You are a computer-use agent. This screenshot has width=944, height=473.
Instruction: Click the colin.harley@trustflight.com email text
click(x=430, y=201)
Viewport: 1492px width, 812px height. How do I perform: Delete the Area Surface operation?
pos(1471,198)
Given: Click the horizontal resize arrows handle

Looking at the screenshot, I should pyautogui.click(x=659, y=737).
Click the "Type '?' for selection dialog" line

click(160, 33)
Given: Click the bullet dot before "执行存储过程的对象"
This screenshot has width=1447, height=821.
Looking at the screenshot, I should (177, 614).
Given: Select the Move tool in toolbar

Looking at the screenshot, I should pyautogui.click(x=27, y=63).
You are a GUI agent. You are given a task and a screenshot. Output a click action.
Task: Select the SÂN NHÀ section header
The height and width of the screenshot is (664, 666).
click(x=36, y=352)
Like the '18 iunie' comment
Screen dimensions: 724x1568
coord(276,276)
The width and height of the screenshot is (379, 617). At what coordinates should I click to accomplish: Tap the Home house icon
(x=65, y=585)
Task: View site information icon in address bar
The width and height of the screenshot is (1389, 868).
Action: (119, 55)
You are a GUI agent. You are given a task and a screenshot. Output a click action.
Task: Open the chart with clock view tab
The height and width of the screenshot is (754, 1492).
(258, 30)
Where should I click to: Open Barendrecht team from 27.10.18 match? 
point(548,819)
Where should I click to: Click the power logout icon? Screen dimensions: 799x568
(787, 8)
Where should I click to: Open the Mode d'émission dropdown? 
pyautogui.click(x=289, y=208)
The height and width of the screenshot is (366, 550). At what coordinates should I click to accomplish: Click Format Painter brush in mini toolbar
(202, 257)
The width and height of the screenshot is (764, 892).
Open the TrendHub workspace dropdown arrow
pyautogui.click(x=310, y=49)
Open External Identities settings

◆ Task brief: Give back every line from the beginning of the records through the line holding "Task: Open the chart with clock view tab", exactly as it reads, and leave out the rest.

◆ Expected answer:
You are a computer-use agent. This screenshot has width=944, height=473.
Instruction: Click the colin.harley@trustflight.com email text
click(x=430, y=201)
Viewport: 1492px width, 812px height. How do I perform: Delete the Area Surface operation?
pos(1471,198)
Given: Click the horizontal resize arrows handle

Looking at the screenshot, I should pyautogui.click(x=659, y=737).
Click the "Type '?' for selection dialog" line

click(160, 33)
Given: Click the bullet dot before "执行存储过程的对象"
This screenshot has width=1447, height=821.
Looking at the screenshot, I should (177, 614).
Given: Select the Move tool in toolbar

Looking at the screenshot, I should pyautogui.click(x=27, y=63).
You are a GUI agent. You are given a task and a screenshot. Output a click action.
Task: Select the SÂN NHÀ section header
The height and width of the screenshot is (664, 666).
click(x=36, y=352)
Like the '18 iunie' comment
Screen dimensions: 724x1568
coord(276,276)
The width and height of the screenshot is (379, 617). At what coordinates should I click to accomplish: Tap the Home house icon
(x=65, y=585)
Task: View site information icon in address bar
The width and height of the screenshot is (1389, 868).
Action: (119, 55)
You are a GUI agent. You are given a task and a screenshot. Output a click action.
Task: Open the chart with clock view tab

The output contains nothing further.